The following article was written by Christine Jardine, Liberal Democrat MP for Edinburgh West and published yesterday on the Lib Dem Voice Website.

‘No taxation without representation’ was the call to arms which shook Westminster to its very core, and drove the American Revolution.

And yet nearly 250 years later here we are again. In this country today 16 and 17 year olds can pay tax and national insurance, and yet they have no say, no representation in how that money they contribute to the public purse is spent.

They can also get married and join the armed forces, but they cannot vote and have no say in our society’s decisions on their future. Yet, nobody has provided a reasonable explanation as to why. There have been plenty of excuses but no explanations.

It frustrates me because I have witnessed first-hand what a difference it makes to our politics, and what a contrast there is when sixteen and seventeen year olds join the debate.

On the eve of the European elections in May 2014, I spent the evening with a group of my daughter’s friends.

It was her 16th birthday. They knew I was involved in both the European elections and the forthcoming Scottish Independence Referendum campaign and wanted to chat.

The conversations I had that night were some of the most enlightened, challenging and informed of the entire European or Independence referendum campaigns.

At one point, I noticed that even though there was a constant stream of questions a few of the people were also all on their phones.

I was on the brink of being disappointed, when I discovered that they were actually texting other friends who were sending back their own questions to ask.

Imagine that? Young people so desperately keen to understand and be involved in the democratic process.

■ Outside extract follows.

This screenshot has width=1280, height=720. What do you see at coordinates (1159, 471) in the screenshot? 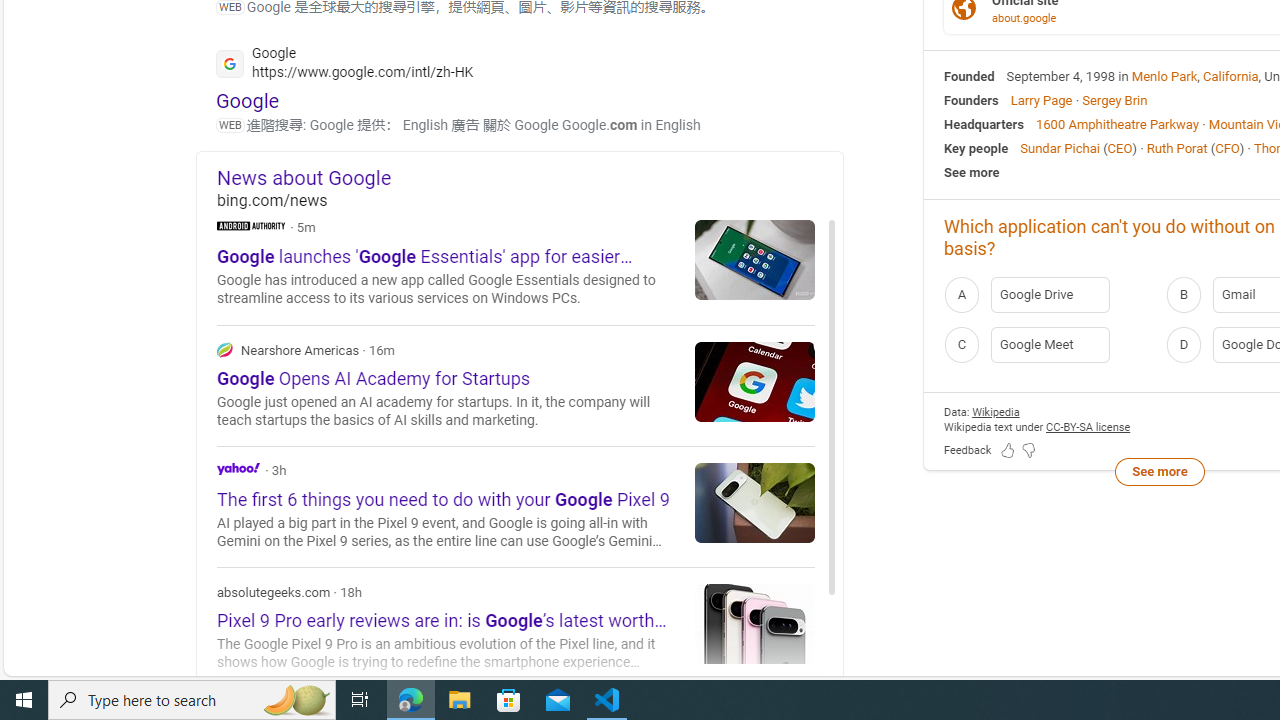
I see `'See more'` at bounding box center [1159, 471].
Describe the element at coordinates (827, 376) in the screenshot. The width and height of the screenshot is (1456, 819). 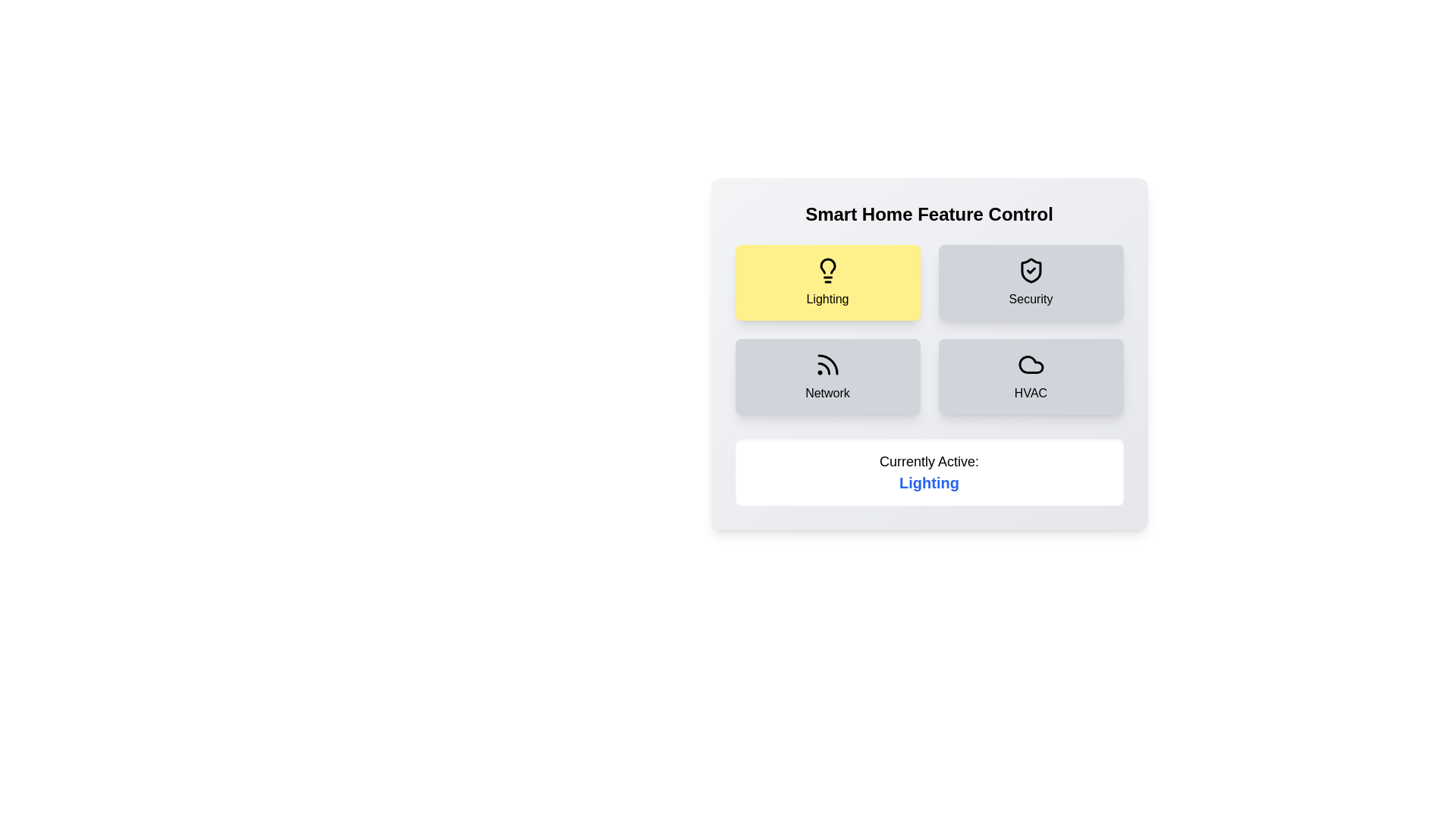
I see `the Network button to interact with the component layout` at that location.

All of them engaged, all of them informed, all of them keen to make a positive difference and yet none of them entitled to vote the next day.

Six months later they were all entitled to vote in the Independence Referendum and I happen to know that every single one of them did.

During that referendum campaign in Scotland, every 16-year-old I spoke to had something that perhaps some older voters, perhaps even some of us in Westminster have lost – a willingness to listen to ideas and an enthusiasm.

It enriched that campaign on both sides and created a genuine feeling that politics at that moment involved everyone, in a decision that would affect all our futures.

In the campaigns since I have met many sixteen and seventeen year olds on doorsteps, quite often they’ve asked where my party stands on the voting age. I’m proud to tell them we support votes at 16.

But more than that I know they are storing that information away for the first, or in Scotland the next, time they go into a polling booth.

Today, we had the chance to say yes and to send out a message which says that we respect our young people.

We had a chance to harness their enthusiasm, the fresh ideas and energetic approach of our 16 and 17 year olds.

All commodities often in short supply these days.

Sixteen and seventeen year olds will have watched the debate today in Westminster and paid close attention to how we dealt with this issue.

The party which failed to support this Bill will be remembered by sixteen and seventeen year olds the next time they go into the polling booths after their eighteenth Birthday.

As an MP, I know that we are the temporary guardians of their future and that they have a right to help determine what that future is.

I will continue the fight for votes for sixteen and seventeen year olds.